*** Opening of DATA ***
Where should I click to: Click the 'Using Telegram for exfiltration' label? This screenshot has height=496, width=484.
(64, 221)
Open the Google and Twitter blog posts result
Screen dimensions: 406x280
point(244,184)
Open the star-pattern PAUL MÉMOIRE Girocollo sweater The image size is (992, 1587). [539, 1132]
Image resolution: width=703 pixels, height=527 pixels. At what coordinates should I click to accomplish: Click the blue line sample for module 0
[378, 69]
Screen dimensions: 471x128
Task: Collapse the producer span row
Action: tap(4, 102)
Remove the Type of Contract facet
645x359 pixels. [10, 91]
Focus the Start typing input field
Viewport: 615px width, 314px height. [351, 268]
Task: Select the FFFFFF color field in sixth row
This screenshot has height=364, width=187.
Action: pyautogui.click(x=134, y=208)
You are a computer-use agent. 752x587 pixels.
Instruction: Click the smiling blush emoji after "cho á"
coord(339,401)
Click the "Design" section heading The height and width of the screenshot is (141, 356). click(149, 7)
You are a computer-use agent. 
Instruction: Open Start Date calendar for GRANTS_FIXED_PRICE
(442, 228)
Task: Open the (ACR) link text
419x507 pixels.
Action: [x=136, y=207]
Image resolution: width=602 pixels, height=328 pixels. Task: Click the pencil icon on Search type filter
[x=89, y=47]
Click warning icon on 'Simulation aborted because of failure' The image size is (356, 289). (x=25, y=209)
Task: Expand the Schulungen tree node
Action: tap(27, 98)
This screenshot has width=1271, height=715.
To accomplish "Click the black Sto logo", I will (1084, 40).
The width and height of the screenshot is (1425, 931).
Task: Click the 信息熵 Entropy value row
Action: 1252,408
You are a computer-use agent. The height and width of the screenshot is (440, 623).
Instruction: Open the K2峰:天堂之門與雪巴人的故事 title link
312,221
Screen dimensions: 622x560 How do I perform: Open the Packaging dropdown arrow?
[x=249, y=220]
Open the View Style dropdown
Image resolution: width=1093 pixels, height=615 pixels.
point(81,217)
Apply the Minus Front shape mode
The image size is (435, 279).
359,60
*** Close of DATA ***
> [TASK DESCRIPTION]
The required output is the whole listing, printed again exactly.

> [RESPONSE TO THIS TASK]
Where should I click to: Click the 'Using Telegram for exfiltration' label? This screenshot has height=496, width=484.
(64, 221)
Open the Google and Twitter blog posts result
Screen dimensions: 406x280
point(244,184)
Open the star-pattern PAUL MÉMOIRE Girocollo sweater The image size is (992, 1587). [539, 1132]
Image resolution: width=703 pixels, height=527 pixels. At what coordinates should I click to accomplish: Click the blue line sample for module 0
[378, 69]
Screen dimensions: 471x128
Task: Collapse the producer span row
Action: tap(4, 102)
Remove the Type of Contract facet
645x359 pixels. [10, 91]
Focus the Start typing input field
Viewport: 615px width, 314px height. [351, 268]
Task: Select the FFFFFF color field in sixth row
This screenshot has height=364, width=187.
Action: pyautogui.click(x=134, y=208)
You are a computer-use agent. 752x587 pixels.
Instruction: Click the smiling blush emoji after "cho á"
coord(339,401)
Click the "Design" section heading The height and width of the screenshot is (141, 356). click(149, 7)
You are a computer-use agent. 
Instruction: Open Start Date calendar for GRANTS_FIXED_PRICE
(442, 228)
Task: Open the (ACR) link text
419x507 pixels.
Action: [x=136, y=207]
Image resolution: width=602 pixels, height=328 pixels. Task: Click the pencil icon on Search type filter
[x=89, y=47]
Click warning icon on 'Simulation aborted because of failure' The image size is (356, 289). (x=25, y=209)
Task: Expand the Schulungen tree node
Action: tap(27, 98)
This screenshot has width=1271, height=715.
To accomplish "Click the black Sto logo", I will (1084, 40).
The width and height of the screenshot is (1425, 931).
Task: Click the 信息熵 Entropy value row
Action: 1252,408
You are a computer-use agent. The height and width of the screenshot is (440, 623).
Instruction: Open the K2峰:天堂之門與雪巴人的故事 title link
312,221
Screen dimensions: 622x560 How do I perform: Open the Packaging dropdown arrow?
[x=249, y=220]
Open the View Style dropdown
Image resolution: width=1093 pixels, height=615 pixels.
point(81,217)
Apply the Minus Front shape mode
The image size is (435, 279).
359,60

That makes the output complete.